Co-signing can affect your credit both positively or negatively because it is reported in your credit report as “your loan”. In this post, we will explain the how and why it affects your score, as well as other relevant issues. Below is a brief “table of contents” on how we will address co-signing questions.

Table of Contents

1. How Cosigning Can Positively Affect Your Credit?
2. How Cosigning Can Negatively Affect Your Credit?
3. How To Set Up Arrangements With Co-signee to help protect your credit?
4. Understanding Implications of Co-signing
5. Understanding Federal Rules for co-signers?
6. FTC’s Suggestions For Questions To Creditors and Precautionary Measures
7. Questions You Should Ask About Co-signees

How Co-signing can positively affect your credit? – Because co-signing a loan (whether it be a student loan, car loan or mortgage) is reported in your credit report2, it can actually positively affect your credit (assuming the co-signee fulfills his or her obligation and pays on time all the time).

How? Because co-signing appears on your credit report as if “you took” the loan, you get the benefits of it. For example, co-signing for a revolving credit like credit cards increases your “credit availability”. And if the co-signee uses that credit availability sparingly, then you get the benefits of “increased credit utilization ratio”.

Co-signing for someone could also potentially increase your “mix of credit” and your credit score could potentially increase because of the better credit mix. For example, co-signing for a car loan when all you have are credit card reporting to your credit report increase your “credit mix”.

If the co-signee pays on time, you also get the full benefits of that.

How co-signing can negatively impact your credit? – Co-signing can negatively impact your credit score in two ways. Just can it can improve your credit utilization ratio, a co-signee who max out his or credit limit on a revolving credit like credit cards can hurt your credit utilization ratio (and potentially your score).

But the area where it really hurts is if the co-signee pays late. That is the biggest worry for a co-signer because late payments do hurt your credit score.

How To Prevent Late Payments – Arrangement With Co-Signee – One way to prevent co-signees late payment from affecting your credit is to actually pay the loan yourself. And then get the co-signee to pay you.

For example, you co-sign a credit card for your son or daughter. Instead letting him or her pay the credit card issuer directly, you pay the credit card issuer instead. You then ‘collect the bill” from your child. That way, if he or she is late, the payment is still on time because it is paid by you. You then deal with your child (the co-signee) directly. Your credit score will then not be affect if your child has the occasional payment problems.

The key for this arrangement to work is to make sure you have the financial capability to pay for the co-signee in case they face financial difficulties. Because if you have problems paying the bill if the co-signee has problems, then that is not going to help the situation.

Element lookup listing
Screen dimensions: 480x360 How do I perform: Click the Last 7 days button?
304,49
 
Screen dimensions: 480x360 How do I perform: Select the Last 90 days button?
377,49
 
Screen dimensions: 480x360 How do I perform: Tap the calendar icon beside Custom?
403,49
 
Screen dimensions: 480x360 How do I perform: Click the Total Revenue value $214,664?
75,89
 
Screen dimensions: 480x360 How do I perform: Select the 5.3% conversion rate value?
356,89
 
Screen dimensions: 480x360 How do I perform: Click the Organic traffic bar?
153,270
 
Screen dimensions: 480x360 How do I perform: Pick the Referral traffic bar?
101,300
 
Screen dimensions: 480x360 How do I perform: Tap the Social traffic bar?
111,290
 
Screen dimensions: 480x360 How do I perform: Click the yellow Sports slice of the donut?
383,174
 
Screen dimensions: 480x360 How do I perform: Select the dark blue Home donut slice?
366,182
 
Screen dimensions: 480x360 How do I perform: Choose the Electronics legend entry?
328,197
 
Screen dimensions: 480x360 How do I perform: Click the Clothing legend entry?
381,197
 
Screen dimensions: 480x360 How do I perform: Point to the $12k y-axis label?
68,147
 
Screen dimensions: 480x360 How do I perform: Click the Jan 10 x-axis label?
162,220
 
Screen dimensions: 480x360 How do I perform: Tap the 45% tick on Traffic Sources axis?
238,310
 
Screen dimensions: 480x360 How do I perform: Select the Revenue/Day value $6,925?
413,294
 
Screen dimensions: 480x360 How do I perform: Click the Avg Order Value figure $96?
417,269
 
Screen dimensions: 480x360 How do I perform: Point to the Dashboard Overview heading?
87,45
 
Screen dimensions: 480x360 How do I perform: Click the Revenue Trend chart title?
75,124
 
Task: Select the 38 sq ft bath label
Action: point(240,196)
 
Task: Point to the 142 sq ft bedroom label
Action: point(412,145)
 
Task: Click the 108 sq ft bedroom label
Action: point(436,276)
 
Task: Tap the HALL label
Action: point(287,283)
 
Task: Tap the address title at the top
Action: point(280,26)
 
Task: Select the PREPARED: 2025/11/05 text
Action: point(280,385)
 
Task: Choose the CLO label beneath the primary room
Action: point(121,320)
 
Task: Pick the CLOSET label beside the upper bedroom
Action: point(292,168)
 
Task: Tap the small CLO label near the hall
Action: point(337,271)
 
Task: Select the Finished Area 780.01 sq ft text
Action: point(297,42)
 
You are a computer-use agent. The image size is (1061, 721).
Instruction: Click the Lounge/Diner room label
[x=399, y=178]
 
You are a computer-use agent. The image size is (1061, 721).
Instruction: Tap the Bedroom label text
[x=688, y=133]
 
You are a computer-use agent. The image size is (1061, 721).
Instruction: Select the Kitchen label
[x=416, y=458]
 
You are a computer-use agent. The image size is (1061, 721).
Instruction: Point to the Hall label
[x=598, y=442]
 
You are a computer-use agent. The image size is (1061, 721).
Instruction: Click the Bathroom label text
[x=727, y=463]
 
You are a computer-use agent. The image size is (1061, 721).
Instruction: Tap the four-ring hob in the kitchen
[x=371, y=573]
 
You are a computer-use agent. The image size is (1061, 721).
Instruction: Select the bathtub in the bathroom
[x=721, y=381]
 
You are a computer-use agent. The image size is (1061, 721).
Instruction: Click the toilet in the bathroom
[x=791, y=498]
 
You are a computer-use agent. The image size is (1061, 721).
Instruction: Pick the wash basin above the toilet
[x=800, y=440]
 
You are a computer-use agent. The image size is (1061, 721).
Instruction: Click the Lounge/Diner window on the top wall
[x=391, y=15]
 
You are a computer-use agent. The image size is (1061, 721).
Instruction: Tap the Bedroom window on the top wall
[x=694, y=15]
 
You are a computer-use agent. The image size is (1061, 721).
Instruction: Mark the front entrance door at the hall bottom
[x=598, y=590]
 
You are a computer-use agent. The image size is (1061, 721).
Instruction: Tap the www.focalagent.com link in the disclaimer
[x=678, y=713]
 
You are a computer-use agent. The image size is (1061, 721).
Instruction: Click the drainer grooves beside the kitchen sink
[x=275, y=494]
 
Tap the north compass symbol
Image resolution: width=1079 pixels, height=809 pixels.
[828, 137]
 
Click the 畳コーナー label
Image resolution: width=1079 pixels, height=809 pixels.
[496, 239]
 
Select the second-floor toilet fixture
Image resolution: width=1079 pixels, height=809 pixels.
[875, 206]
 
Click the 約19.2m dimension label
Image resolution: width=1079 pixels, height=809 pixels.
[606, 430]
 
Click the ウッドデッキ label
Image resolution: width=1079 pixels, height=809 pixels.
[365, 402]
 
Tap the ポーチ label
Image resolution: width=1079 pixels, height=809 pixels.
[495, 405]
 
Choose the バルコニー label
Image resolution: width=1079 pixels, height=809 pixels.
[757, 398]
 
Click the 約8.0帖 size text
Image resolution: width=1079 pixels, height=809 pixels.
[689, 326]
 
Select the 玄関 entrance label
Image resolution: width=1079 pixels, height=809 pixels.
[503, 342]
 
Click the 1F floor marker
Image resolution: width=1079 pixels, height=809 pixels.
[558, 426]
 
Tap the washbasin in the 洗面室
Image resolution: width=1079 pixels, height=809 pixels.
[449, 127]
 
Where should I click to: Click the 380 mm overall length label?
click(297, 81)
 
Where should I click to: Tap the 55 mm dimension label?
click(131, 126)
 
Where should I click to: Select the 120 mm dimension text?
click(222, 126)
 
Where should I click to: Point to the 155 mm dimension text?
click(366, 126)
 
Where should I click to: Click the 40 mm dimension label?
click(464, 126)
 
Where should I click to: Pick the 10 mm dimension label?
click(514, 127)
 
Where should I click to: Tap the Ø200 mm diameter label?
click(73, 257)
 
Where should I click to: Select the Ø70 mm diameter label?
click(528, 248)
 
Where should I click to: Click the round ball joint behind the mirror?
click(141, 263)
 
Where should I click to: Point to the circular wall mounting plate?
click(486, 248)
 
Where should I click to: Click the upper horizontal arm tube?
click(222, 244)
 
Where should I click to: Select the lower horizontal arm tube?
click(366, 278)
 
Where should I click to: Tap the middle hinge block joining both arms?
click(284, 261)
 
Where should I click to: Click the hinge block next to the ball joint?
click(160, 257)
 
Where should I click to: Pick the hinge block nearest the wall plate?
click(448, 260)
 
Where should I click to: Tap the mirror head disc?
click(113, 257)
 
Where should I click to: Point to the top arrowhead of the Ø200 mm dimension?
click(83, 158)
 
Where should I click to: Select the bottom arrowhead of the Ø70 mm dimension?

▶ Work to do
1 – Restate the co-signing text from "3. How To Set" to "all the time).", switching "Precautionary Measures" to "Safety Steps".
2 – Answer these questions about the co-signing text above:
(a) Which three kinds of loans does it list as examples of co-signing?
(b) What does it call the biggest worry for a co-signer?
(c) In the credit card example, who pays the credit card issuer?

▶ Solutions in order
1 –
3. How To Set Up Arrangements With Co-signee to help protect your credit?
4. Understanding Implications of Co-signing
5. Understanding Federal Rules for co-signers?
6. FTC’s Suggestions For Questions To Creditors and Safety Steps
7. Questions You Should Ask About Co-signees

How Co-signing can positively affect your credit? – Because co-signing a loan (whether it be a student loan, car loan or mortgage) is reported in your credit report2, it can actually positively affect your credit (assuming the co-signee fulfills his or her obligation and pays on time all the time).

2 –
(a) A student loan, a car loan or a mortgage.
(b) The co-signee paying late.
(c) The co-signer pays the issuer and then collects the bill from the child.